Continuous cultivation of crop like sweet potato (Ipomea batatas Lin) on the same land will lead to soil nutrient
exhaustion and low yield. Moreover, sweet potato like any other tuber crop is a
heavy feeder exploiting greater volume of soil for nutrient and water. FAO (2016)
reported that sweetpotato is one of the most important food security crops in
the world with an approximate production of 106 million tons from 8 million
hectares.
According
to FAO (2016), Asia is the largest sweetpotato producing continent in the world
with the production of 79 million tons (about 75% isfrom China alone) followed
by Africa. In East Africa, Low et al.,
(2009), reported that it is the second most important crop after cassava.Niringiye
et al.,(2014), reported that it can be grown in several environmental conditions.The
storage roots are prefered for its rich source of dietry energy (Oduola et
al., 2018;Olaitan, 2012).Olatunji and Ayuba (2011) reported that agricultural
productivity of tropical soils is hindered by soil fertility constraints and
deteriorating nutrient status. Many interrelated factors both natural and
managerial cause soil fertility decline. The decline in soil fertility may
occur through leaching, crop removal and soil erosion. Mbah and Onweremadu (2009)
submitted that unless those lost nutrients are replenished through the use of
organic or mineral fertilizers or partially returned through crop
reconstitution of organic matter, soil nutrients will decline continuously. Soil
organic matter can be increased by adding plant residues such as rice husk
dust, compost and also by adding biochar to the soil.
Rice
husk dust is the dusty particles from milled rice husk usually produced during
the milling process and it is a bye-product of rice production (Lu et al., 2014).
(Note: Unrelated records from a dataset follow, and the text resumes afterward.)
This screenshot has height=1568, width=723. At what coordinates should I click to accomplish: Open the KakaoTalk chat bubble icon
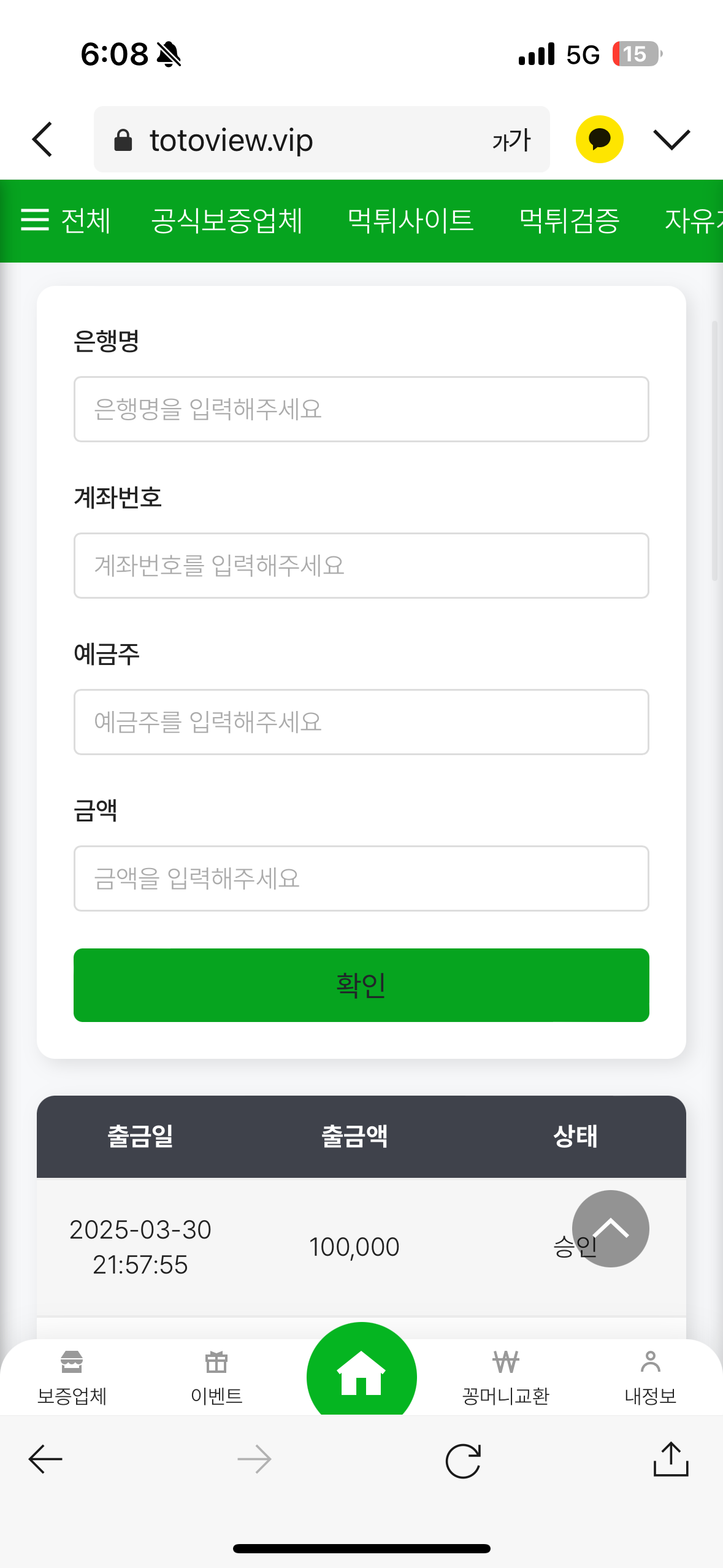[x=599, y=139]
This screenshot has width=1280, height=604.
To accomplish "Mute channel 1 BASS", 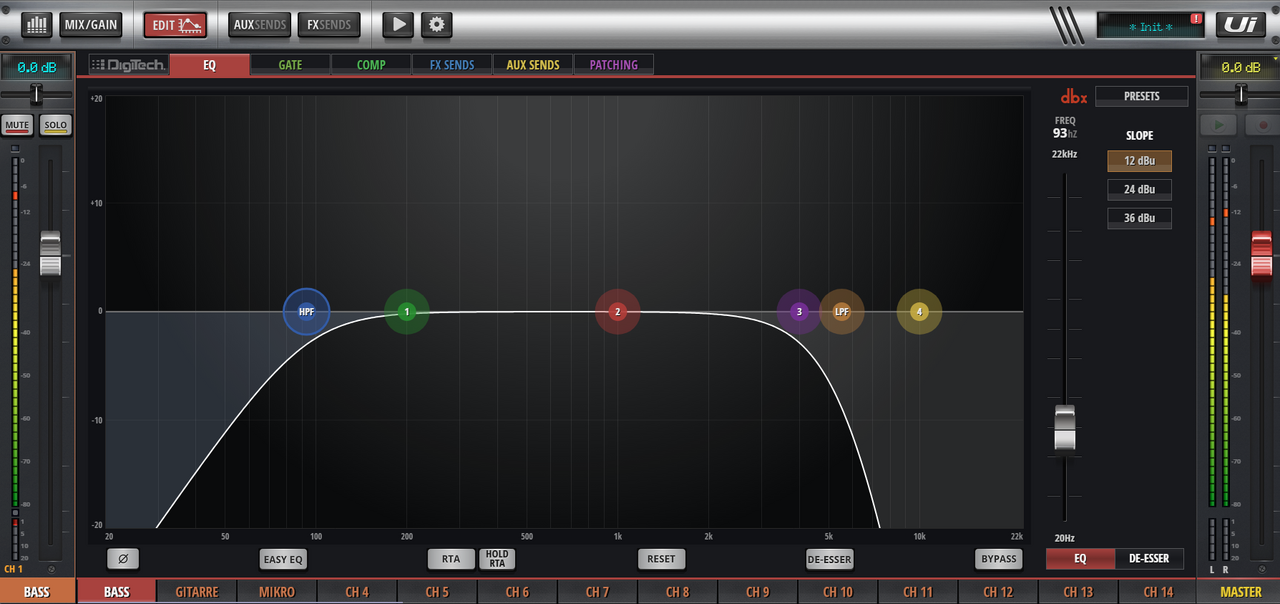I will [17, 126].
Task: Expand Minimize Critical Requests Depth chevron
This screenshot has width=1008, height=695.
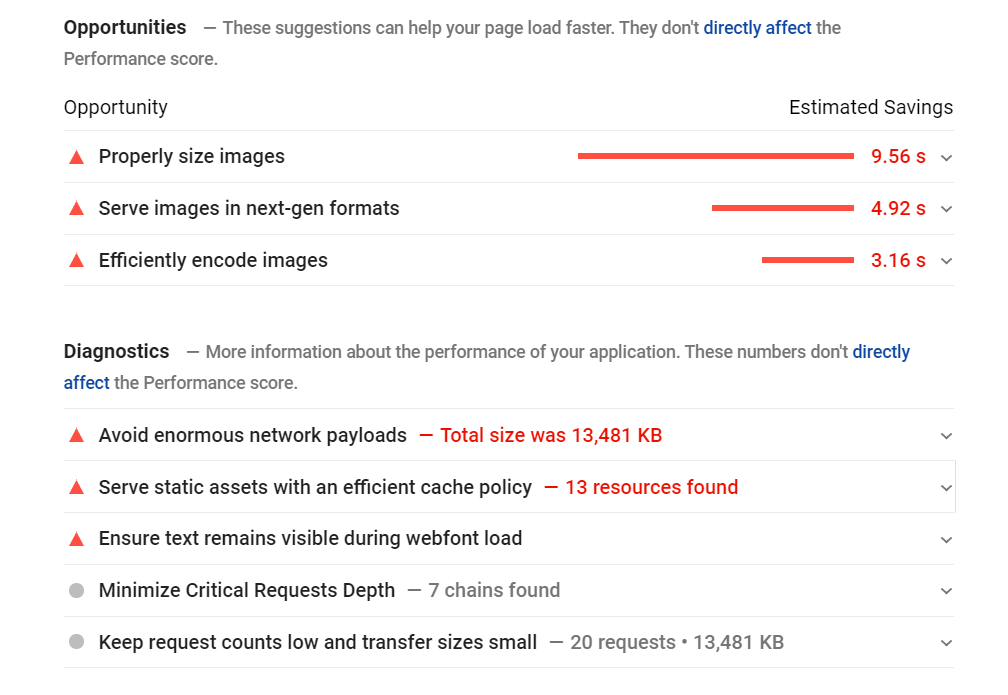Action: pos(946,591)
Application of rice husk dust or rice husk to crop field not only improves the
physical or chemical properties of soil but also resolves the waste disposal
problem. Kookana et al., (2013),
reported that nowadays rice husk dust is receiving more interest because of the
potential for carbon sesquestration and its ability for improving soil fertility
and increasing crop yield. Lu et al., (2014)
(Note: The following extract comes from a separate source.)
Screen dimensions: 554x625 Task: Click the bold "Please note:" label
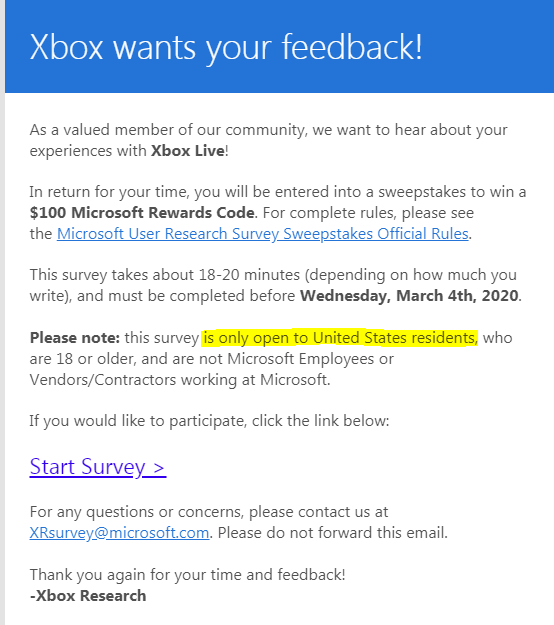point(75,338)
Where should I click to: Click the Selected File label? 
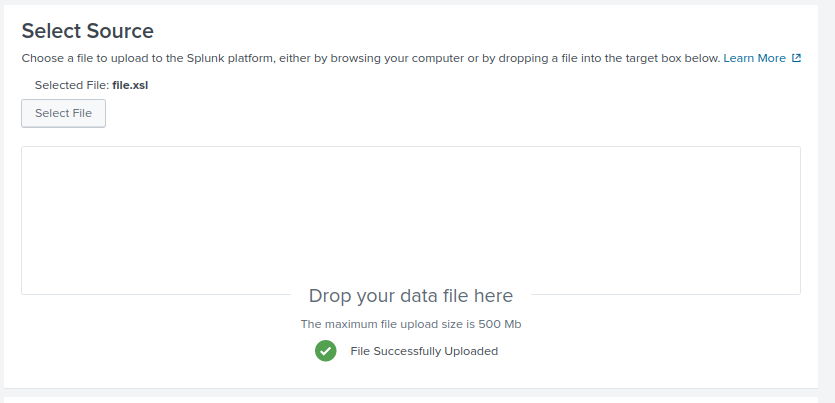coord(71,85)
pointed out that application of rice husk dust or biochar to soil not only
improves soil fertility but also increases water and nutrient retention. The
addition of RHD to the soil was found to increase the soil pH available P, soil
porosity, plant available water (PAW) and also increase the exchangeable
Potassium (K) and Magnesium (Mg). Similarly, RHD contains high content of
silicon and Potassium nutrients. Varela et al.,(2013), submitted that these properties indicate that RHD has
great potential to be used as a soil amendment material. In spite of the need
of sweetpotato in the nutritional well-being of Nigerians, especially the
orange fleshed sweetpotato, low yield has been
obtained in farmers´fields because of declining soil fertitity due to
continuous cropping and disregard for soil amendment measures (Mahamod et al.,1999). Hence the overall aim of
the study is to acertain the effects of soil amendment materials on the growth
and yield of of sweetpotato. Hence, this study was conducted with the following
specific objectives:
- to determine the effects of integrated nutrient
management on the growth and fresh root yield of sweetpotato,
- to determine the effects of integrated nutrient
management on the biomass, fresh root yield and nutritional quality of
sweetpotato,
- to determine the effects of integrated nutrient
management on the economic productivity of sweetpotato.